Russians Marry Later Now than in the Past and All Signs are That They will Marry Even Later in the Future Regardless of What Moscow Does, ‘To Be Precise’ Portal Says

Paul Goble

            Staunton, Mar. 25 – Russians are now marrying approximately four years later than they did a little over a century ago, following with a certain lag the same pattern in most other countries and one that experts say shows that this trend will continue well into the future, the To Be Precise portal says.

            Vladimir Putin would like to reverse this trend in order to boost the birthrate, but he has not been able to slow let alone reverse this trend and he is also up against a fact of life that he doesn’t appear to take into consideration. Even those who marry earlier now have fewer children than their coevals earlier (tochno.st/materials/v-kakom-vozraste-rossiiane-zakliucaiut-brak).

            In 1897, Russian men entered into their first marriage at 24.2 years and Russian women at 21.4, the portal says. “By 2021, the age of marriage rose by 3.7 years in the case of both men and women. In Soviet times, most Russians followed the following pattern: complete school, get a job and then start a family. All those things are happening later now.

            According to To Be Precise, Putin has been making yet another mistake in his demographic calculations. He routinely talks about the need for Russians to follow the traditions of the peoples of the North Caucasus which he believes include early marriages and thus larger families.

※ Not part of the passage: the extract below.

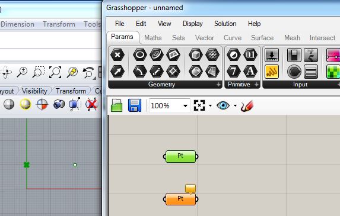Choose the Line parameter icon
This screenshot has width=340, height=216.
[x=157, y=72]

            But in fact, the portal says, “four of the six republics of the North Caucasus are among the ten regions where people get married latest of all. These are Ingushetia, North Ossetia, Kabardino-Balkaria and Karachayevo-Cherkesiya. Moscow and St. Petersburg are also in this list of ten.

            One reason that the North Caucasus republics report older marriages is a statistical artifact. Rosstat doesn’t distinguish between registered and unregistered marriages, the portal says. But another reason is that marriages there are arranged by families and cost a lot, both of which delay marriages but don’t by themselves reduce fertility rates.

            The To Be Precise portal highlights something else that many do not yet factor in to their thinking. Since the end of imperial times, “the difference” in age at first marriage “between cities and villages has almost completely disappeared.” So suggestions that ruralizing Russians would lead to earlier marriages and higher birthrates are almost certainly without foundation.

            The most important conclusion the portal offers is that “marriage, the birth of children and sex are ever less connected with one another.” A major reason is that having children outside of marriage is less stigmatized in the past but having children within an early marriage is a quick path to poverty.

            In Russia as in other industrialized countries, “later marriage is the widespread choice of today’s generations,” something that reflects the requirements of modern economies for investment in human capital – “and consequently, a longer period of education and a later transition to adulthood.”

            “The processes can be reversed only briefly and at the cost of putting enormous pressure on society, according to the demographers with whom To Be Precise spoke. And states that engage in such practices are likely to find that their efforts will fail to achieve the outcomes they seek.